Korean name
- Hangul: 령남역
- Hanja: 嶺南驛
- Revised Romanization: Ryongnam-yeok
- McCune–Reischauer: Ryongnam-yŏk

General information
- Location: Ryongnam-rodonjagu, Unhŭng, Ryanggang North Korea
- Coordinates: 41°16′59″N 128°38′35″E﻿ / ﻿41.283°N 128.643°E
- Owner: Korean State Railway

History
- Opened: 1 September 1935; 90 years ago

Services
| Preceding station | Korean State Railway |  |  | Following station |
| Namjung towards Hyesan Ch'ŏngnyŏn |  | Paektusan Ch'ŏngnyŏn Line |  | Ryŏngha towards Kilju Ch'ŏngnyŏn |

Location

= Ryongnam station =

Railway station in North Korea

Ryongnam station is a railway station in Ryongnam-rodongjagu, Unhŭng county, Ryanggang province, North Korea, on the Paektusan Ch'ŏngnyŏn Line of the Korean State Railway.
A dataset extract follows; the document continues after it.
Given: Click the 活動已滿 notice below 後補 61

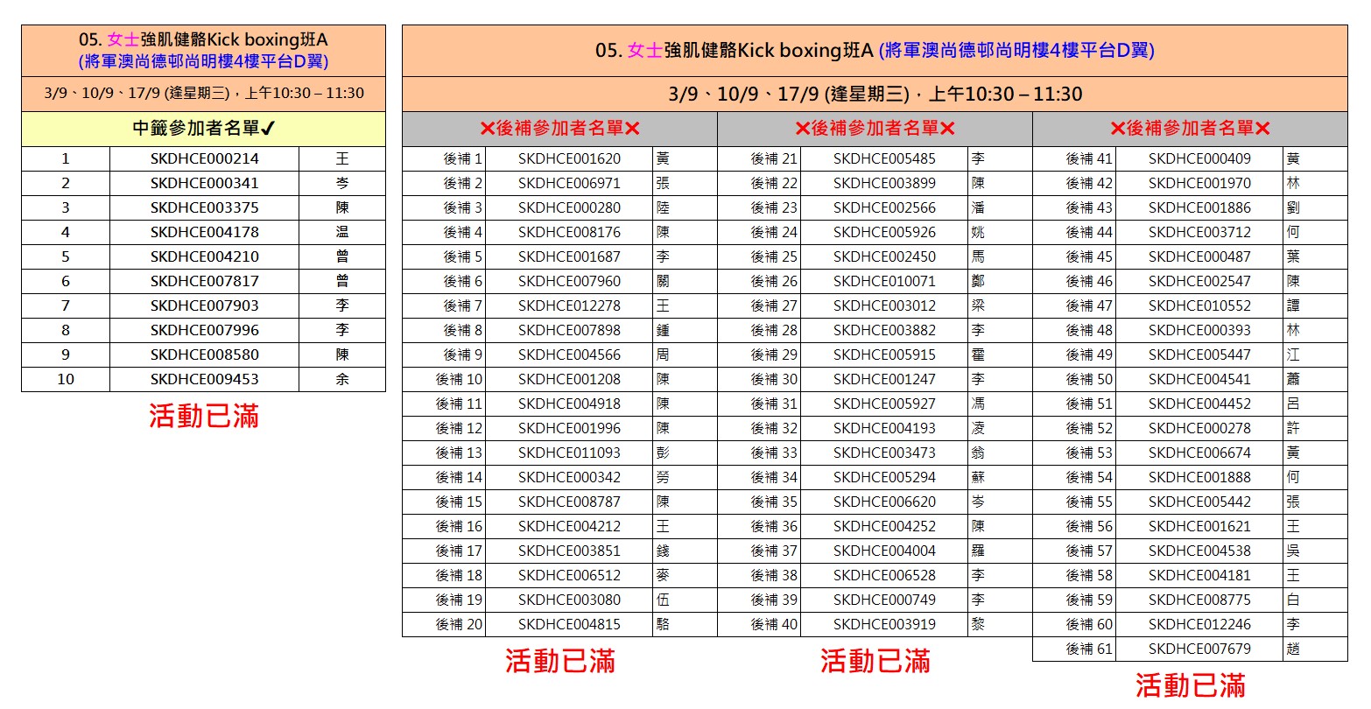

The station, along with the rest of the Paegam–Pongdu-ri section, was opened by the Government Railways of Chosen (朝鮮総督府鉄道) on 1 September 1935.

On 9 October 2006 an underground nuclear test was conducted at P'unggye-ri in Kilju County, causing the closure of the line for 3–4 months.